Monday 8 July 2013


Wildlife by Fiona Wood (Pan MacMillan)
PB RRP $16.99
ISBN: 9781742612317
Reviewed by Wendy McLean

Fiona Wood started out in life as a script writer, and has written scripts for many well-known TV shows including, Something in the Air, The Secret Life of Us, Home and Away, Neighbours and more recently for The Reef Doctors. Fiona describes her switch from script writer to YA author as ‘more a very lucky accident than a decision.’

I am very grateful for her ‘lucky accident’ because her two YA books, Six Impossible Things and Wildlife, are two of the best examples of contemporary YA fiction I have read. Fiona’s first novel was shortlisted for the CBCA Book of the Year, Older Readers 2011 and with very good reason.

Fiona Wood’s second novel Wildlife, a companion novel to Six Impossible Things, is a fantastic follow on which may even be more powerful than her first novel. Wildlife is set in the Victorian wilderness, where sixteen year old Sibylla Quinn and her peers from Crowthorne Grammar are spending a term at an outdoor education camp. Sibylla is used to blending into the background while Holly, her extroverted best friend, seeks and thrives on attention. The tenuous balance in their friendship shifts the day Sibylla appears on a billboard as the new face for a global advertising company. She attracts attention from her classmates and the most popular boy in Year 10, Ben Capaldi, which she finds confusing and uncomfortable. With this shift in social order, Holly and Sibylla’s friendship is tested, and finally emerges as the toxic relationship it has always been.

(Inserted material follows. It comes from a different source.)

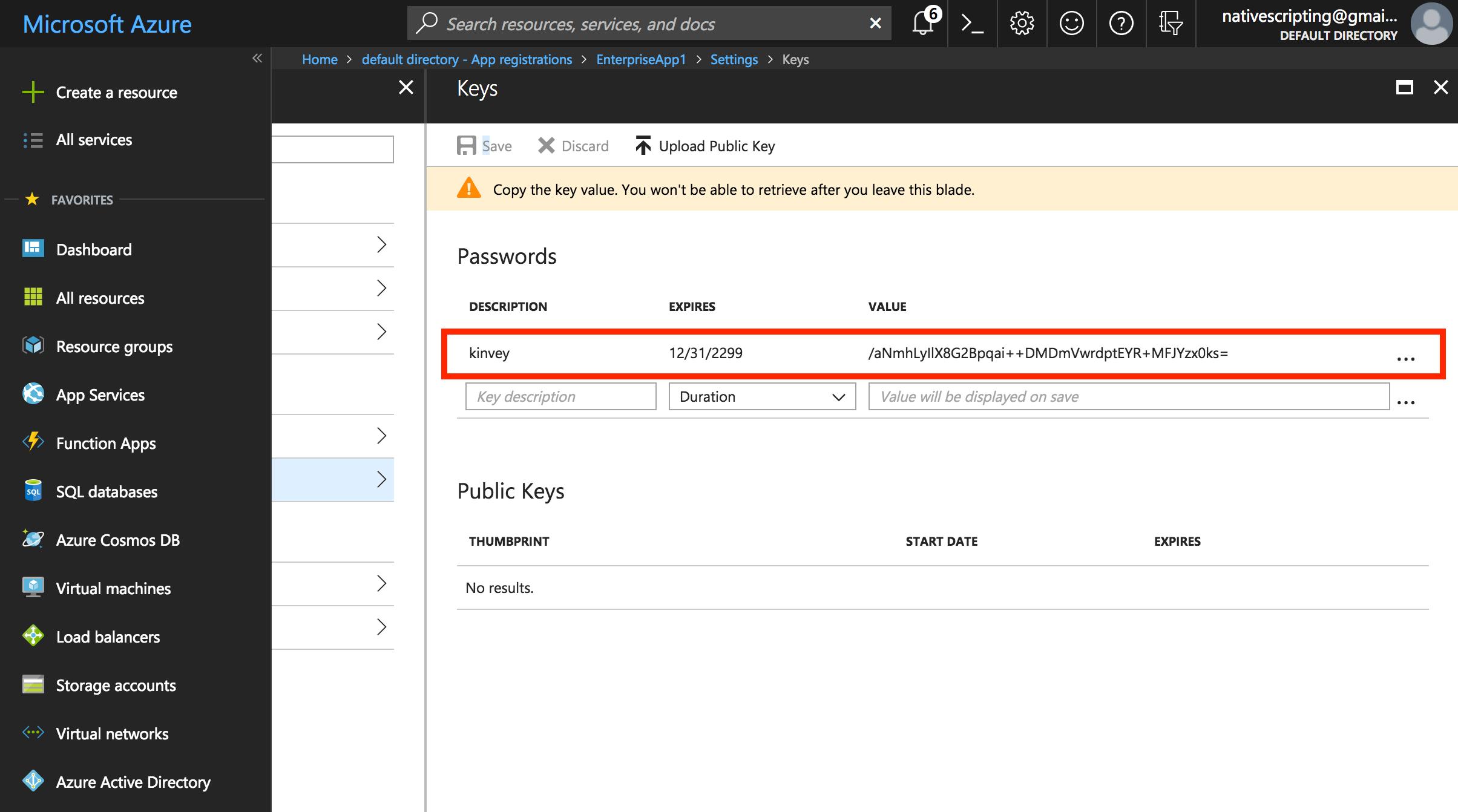Open the notifications bell icon
This screenshot has width=1458, height=812.
923,24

Lou (from Six Impossible Things) is new to Crowthorne Grammar, having transferred schools after the accidental death of her boyfriend Fred. While Sibylla is dealing with her new position in the social hierarchy and with friendship and sexuality, Lou is still dealing with her grief and anger. Her only aim is to endure the term and remain separated from her peers while she reconciles her loss. However, the sheer proximity to Sibylla, Holly and the other students forces Lou to engage with them and become embroiled in their relationships. Lou forms a connection with Sibylla’s genius childhood friend Michael and as Sibylla and Lou’s lives become intertwined over the term she realises she can move forward without ever forgetting Fred.

Wildlife covers a number of challenging themes, which are heightened by throwing the characters into a challenging environment. Themes include friendship, love, self-image, sexuality, and grief and loss. Fiona Wood explores these with sensitivity and an authenticity that will make you cry with Lou as she grieves, scream at Holly as she manipulates Sibylla and thank Michael as he leads Lou on the path to recovery.

Wildlife is a both heartaching and heartwarming; it is a story of both loss and love. Fiona Wood has handled these challenging themes with compassion and thoughtfulness, and experience and authenticity. Wildlife is an honest and raw coming of age book that will stand the test of time.